This from January 2016 was the first time I really discussed interactions with the abled, and most of my friends were shocked at the level of detail these people expected about my life, just because I was out in public
Inevitably, they are less shocked now.
Oh, also at the end there's a reference to "Cameron's Britain" and while I do still say that now to explain away any problems, at this time it actually was still Cameron's Britain.
Also, if it wasn't clear the photos I've put as the cover pictures on these archive posts are pictures of me from around the time I wrote these. This one is me with my hair blonde, feeding a chicken at the city farm in Bath. That chicken was mean.
Why is it that so many minor, pointless interactions are so awkward? Most of it comes from a stranger trying to fill the tiniest portion of silence. For example; taxi drivers. Every taxi driver asks me why I have crutches hoping for a funny story about falling out of a tree naked after a long day of partaking in a tipple or two but alas I have to disappoint them.
Many of them are therefore stuck for a response and have said something along the lines of “oh dear, that’s not good” and I respond “you get used to it” since, from experience, that tends to end the conversation pretty quickly so we can go back to either sitting in stony silence or listening to them discussing how all immigrants are terrible, but check out my website of cheap solutions for third world countries! (This really happened.)
I have had a few respond “what’s that like?” What is this chap actually expecting me to say?! Sure mate, if you’ve got a knife and a hammer on you around this cab, I’ll show you. Plus that should stop you doing whatever you were going to do to someone with those items… My favourite response as I was getting out of a taxi was “good luck with your…. Ailment.”

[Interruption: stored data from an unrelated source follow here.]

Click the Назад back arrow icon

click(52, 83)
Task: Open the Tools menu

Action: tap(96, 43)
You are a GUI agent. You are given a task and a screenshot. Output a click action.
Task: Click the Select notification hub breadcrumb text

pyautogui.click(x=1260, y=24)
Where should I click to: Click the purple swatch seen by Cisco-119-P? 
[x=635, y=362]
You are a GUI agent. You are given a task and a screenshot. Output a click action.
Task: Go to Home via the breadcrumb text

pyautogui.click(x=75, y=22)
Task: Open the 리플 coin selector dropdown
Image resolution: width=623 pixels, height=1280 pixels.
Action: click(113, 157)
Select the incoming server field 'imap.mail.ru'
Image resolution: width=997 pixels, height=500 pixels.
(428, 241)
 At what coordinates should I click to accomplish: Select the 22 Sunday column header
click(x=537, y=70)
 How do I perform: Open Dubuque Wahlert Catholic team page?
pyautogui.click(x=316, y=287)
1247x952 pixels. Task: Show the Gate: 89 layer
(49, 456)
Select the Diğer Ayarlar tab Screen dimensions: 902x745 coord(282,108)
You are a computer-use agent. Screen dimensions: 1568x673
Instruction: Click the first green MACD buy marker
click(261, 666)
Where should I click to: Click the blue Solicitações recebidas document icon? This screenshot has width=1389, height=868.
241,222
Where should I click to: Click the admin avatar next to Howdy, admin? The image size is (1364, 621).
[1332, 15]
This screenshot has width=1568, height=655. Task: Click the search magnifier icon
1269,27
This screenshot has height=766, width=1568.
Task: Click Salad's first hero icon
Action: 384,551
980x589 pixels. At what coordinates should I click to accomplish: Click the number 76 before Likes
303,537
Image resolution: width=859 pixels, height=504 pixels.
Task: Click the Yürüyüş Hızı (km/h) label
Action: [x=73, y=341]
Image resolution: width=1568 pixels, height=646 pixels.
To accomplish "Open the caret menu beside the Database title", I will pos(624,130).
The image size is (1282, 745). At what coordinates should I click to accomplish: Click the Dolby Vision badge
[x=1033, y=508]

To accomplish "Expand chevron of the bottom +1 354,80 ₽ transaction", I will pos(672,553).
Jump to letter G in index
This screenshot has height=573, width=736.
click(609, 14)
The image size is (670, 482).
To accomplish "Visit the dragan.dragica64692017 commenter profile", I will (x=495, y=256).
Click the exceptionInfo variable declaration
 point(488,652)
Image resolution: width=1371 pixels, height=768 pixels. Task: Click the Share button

Another place where these moments occur is in toilet queues. Frequently when I’ve been waiting to use the disabled facilities in Costa, other people will approach the queue and will ask to reassure themselves that I am in fact waiting to use the bathroom and I haven’t just chosen to stand and enjoy my coffee in the tiny enclave between the toilet and the stairs. In my mind the only reason I wouldn’t be queuing was if I was waiting for someone, which still means you have to wait around for someone, as I don’t have a tendency to wait around outside closed doors on the off chance that the person I’m looking for is on the other side.
This week I was in said queue behind another young lady. We were waiting, she went in and then (unsurprisingly) came out again and as I moved to the door to go inside she said “do you want to go in?” …. No actually, I don’t want to go in, I followed you into the queue and lay in wait because I’m employed by Costa to discreetly paint caricatures of people in toilet queues. It’ll be available as a print or a mouse mat at the till.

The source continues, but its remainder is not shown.